The interrater reliability shows low ICC 3.1 agreement. Moreover, the T-test difference in measurements done by HK and JI was significant (P > 0.05), so there is no agreement in these measurements (supported by even higher SDC agreement and SEM agreement scores).

The Bland-Altman plots did not show any systematic error in measurement, but did show increased difference scores in the high strength measurements.

We found relatively low intra- and interrater agreement in all our tests. Our subjects produced strength values exceeding 290 N. Although we tried to compensate for this by placing the assessor’s arm holding the HHD against a wall in positions B and C, our approach may still have led to variation between raters resulting in only fair to moderate ICC values.

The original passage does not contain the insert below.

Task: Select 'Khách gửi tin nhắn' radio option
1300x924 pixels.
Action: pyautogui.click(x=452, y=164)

Another factor may have been the different physical characteristics of the two assessors in our study, who had a substantial difference in body size and weight and therefore, possibly, a different ability to provide resistance to the subject’s force production. When compared to the data reported by Michener et al., the ICC values found in the present study are relatively low [24], but the strength values are much higher (exceeding 290 N compared to around 150 N [24]). This may be caused by the fact that Michener et al. included subjects with shoulder pain, whereas we tested healthy young volunteers. It has previously been reported that the reliability of HHD decreases with strength testing levels above 120 N [38]. This may be due to the fact that assessors do not have sufficient strength to resist the force produced by the subject.

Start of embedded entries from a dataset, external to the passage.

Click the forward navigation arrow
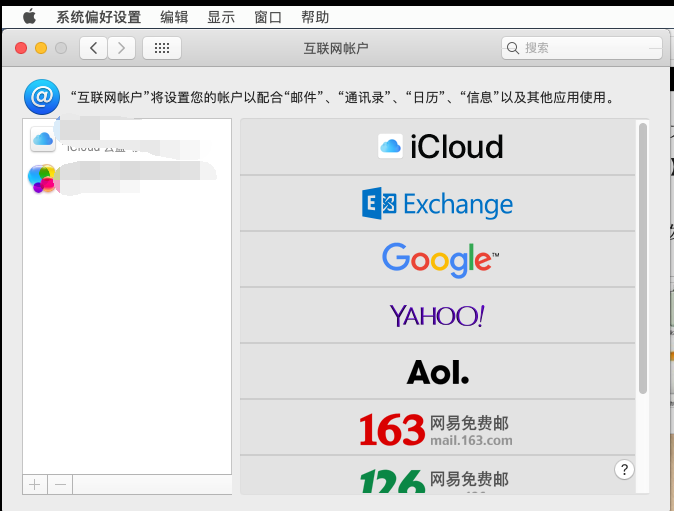This screenshot has width=674, height=511. (122, 47)
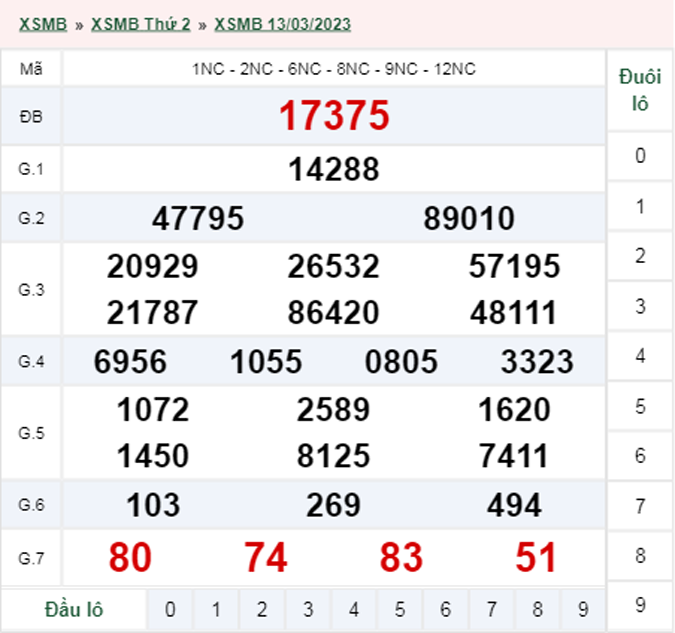
Task: Open the XSMB 13/03/2023 link
Action: click(282, 24)
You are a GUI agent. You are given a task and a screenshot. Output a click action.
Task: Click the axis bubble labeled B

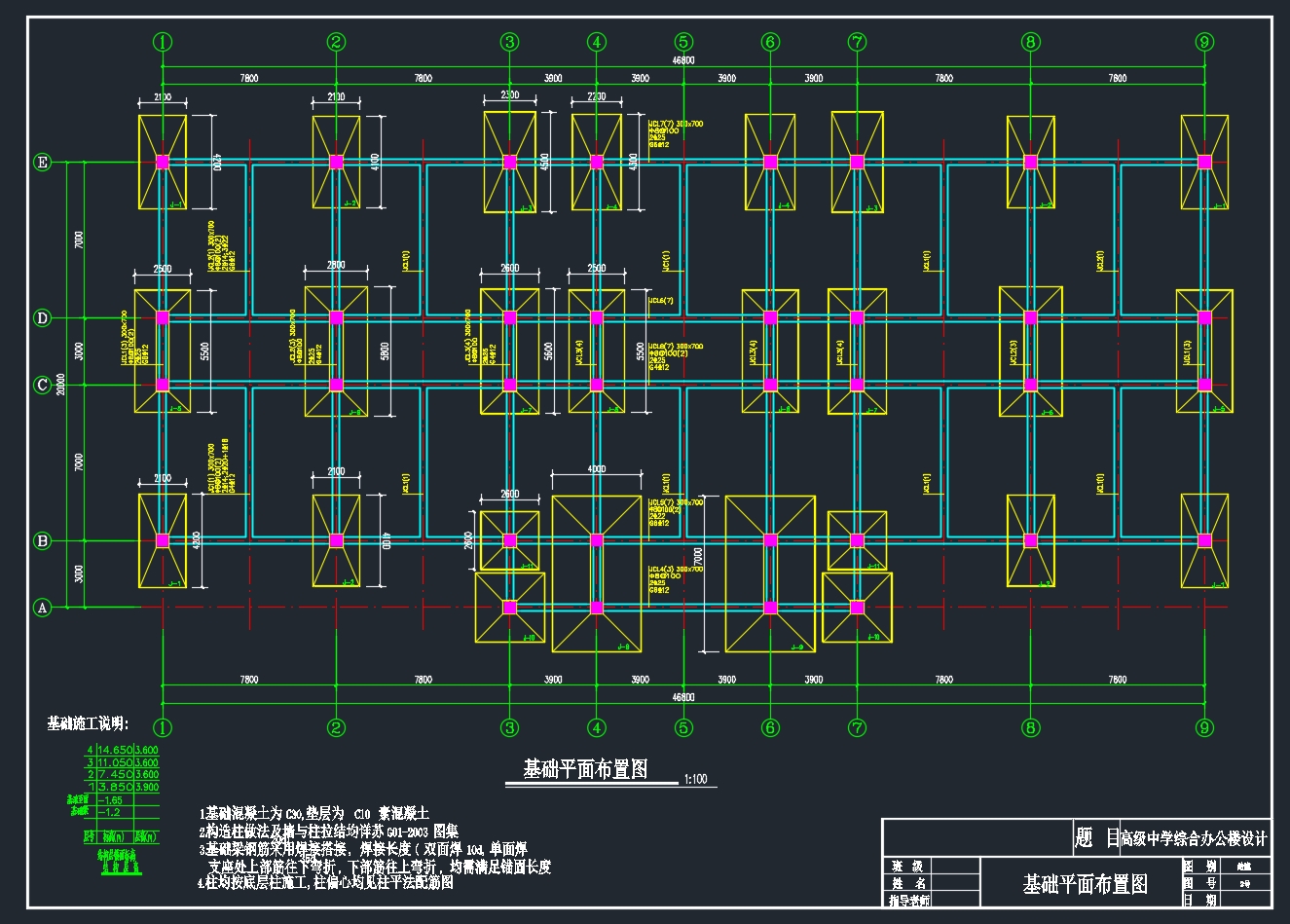(42, 541)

Translating our results to patients with shoulder problems, the reliability of the measurements is likely to improve in impaired subjects, because smaller amounts of strength are required from the assessor to counteract the serratus anterior muscle forces. Using a stabilization device, as was done in a study by Kolber et al., might also improve reliability, but will decrease the feasibility of the proposed testing protocol in clinical practice [39].

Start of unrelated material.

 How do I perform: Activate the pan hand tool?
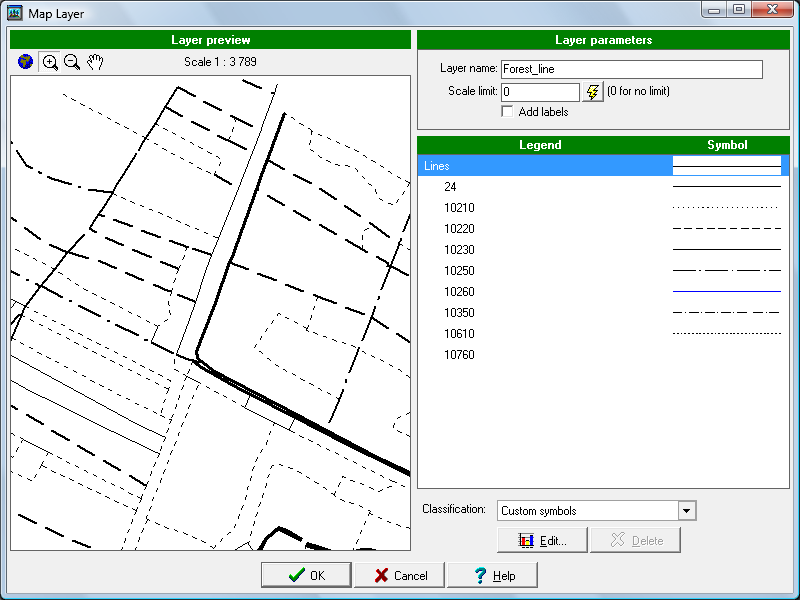click(x=95, y=62)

Our study had some limitations. First, we used sEMG instead of finewire-needle EMG signals, to avoid subject discomfort and for medical-ethical reasons. Although sEMG captures a larger number of motor units compared to finewire needle EMG, the use of surface electrodes might have resulted in cross-talk [40]. For instance, for the upper trapezius muscle, cross-talk might occur from the underlying supraspinatus muscle, and for the serratus anterior muscle from the intercostal muscles. Yet, studies by Fuglevand et al. and Winters et al. indicated that 90% of the sEMG signal is recorded from within 10–12 mm of the surface electrodes when an electrode spacing of 20 to 25 mm is used [40, 41]. In our setup this approach should have provided sufficient confidence to measure relatively isolated sEMG data from the serratus anterior, pectoralis major and trapezius descendens muscles, because the musculature possibly causing cross-talk was located well away from this distance. Another limitation may have been the difference in physical characteristics between the two assessors in this study. However, such variations will also occur in regular clinical practice. Finally, the study group of 21 subjects falls short of the proposed 30 subjects or more by cosmin standards [42]. We feel that the validity part of the study has not suffered from the lower number of subjects.

Conclusion

We recommend to assess serratus anterior muscle strength manually, applying axial pressure to the humerus, with subjects in a seated position and with the shoulder flexed at 90° in the scapular plane. Given the relatively low agreement parameters, evaluation of treatment with HHD should preferably be done by the same assessor. Although further research validating this test procedure in patients with shoulder complaints and pathologies is needed, we expect it to be more feasible in populations with shoulder problems because of limited strength values in those groups.